Preparation of Salicylaldehydes via the Ortho-Lithio Derivatives of Methoxymethyl-Protected Phenols

Abstract

The procedures used previously for the preparation of 3-chlorosalicylaldehyde^1,2, 3-methylsalicylaldehyde^2,3 (2,3-cresotaldehyde) and 5-methylsalicylaldehyde^2,3,4 (2,5-cresotaldehyde) comprises processes by which the formyl group is introduced directly into the nucleus of o-chlorophenol, o- and p-cresol by a number of established methods - as for example the Reimer-Tiemann-, the Gatter-mann- and the Duff-reaction - as well as processes in which the formyl group is introduced indirectly through reduction of the correspondingly substituted salicylic acids or through oxidation of the chloro- or methyl-substituted 2-hydroxybenzyl alcohols.
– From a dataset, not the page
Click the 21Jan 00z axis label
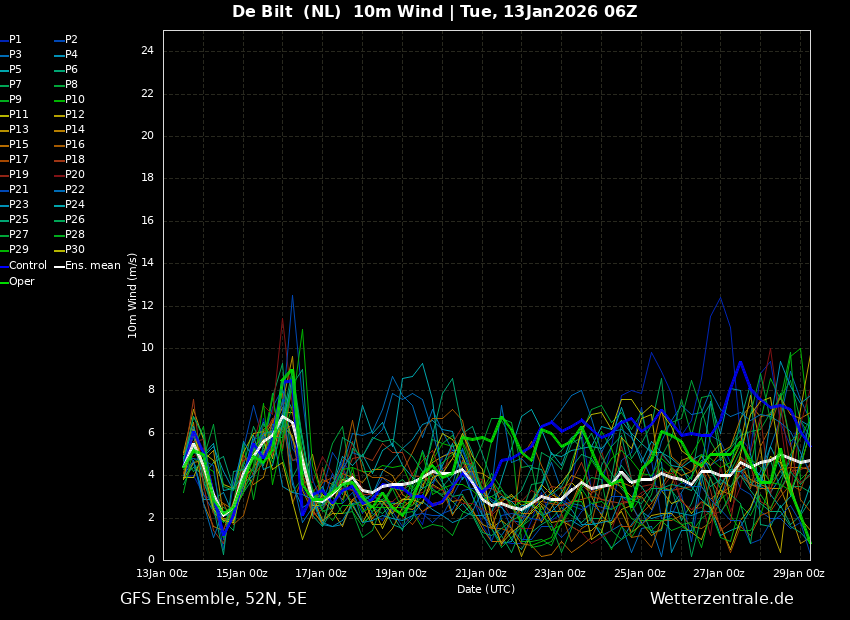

The only process by which the salicylaldehydes in question have been obtained in high yields is by oxidation of the correspondingly substituted 2-hydroxy-benzyl alcohols but these starting materials are not available commercially and various problems are encountered in their preparation^5,6. The two steps of this method have been conducted in succession without intermediate work up in the case of salicylaldehyde² which was obtained in a yield of 63%. We attempted to adapt this procedure to the preparation of 3-chlorosalicylaldehyde from o-chlorophenol but the results were discuraging. 3-fluorosalicylaldehyde has recently been prepared from o-fluorophenol by a related procedure⁶ but the yield obtained was low.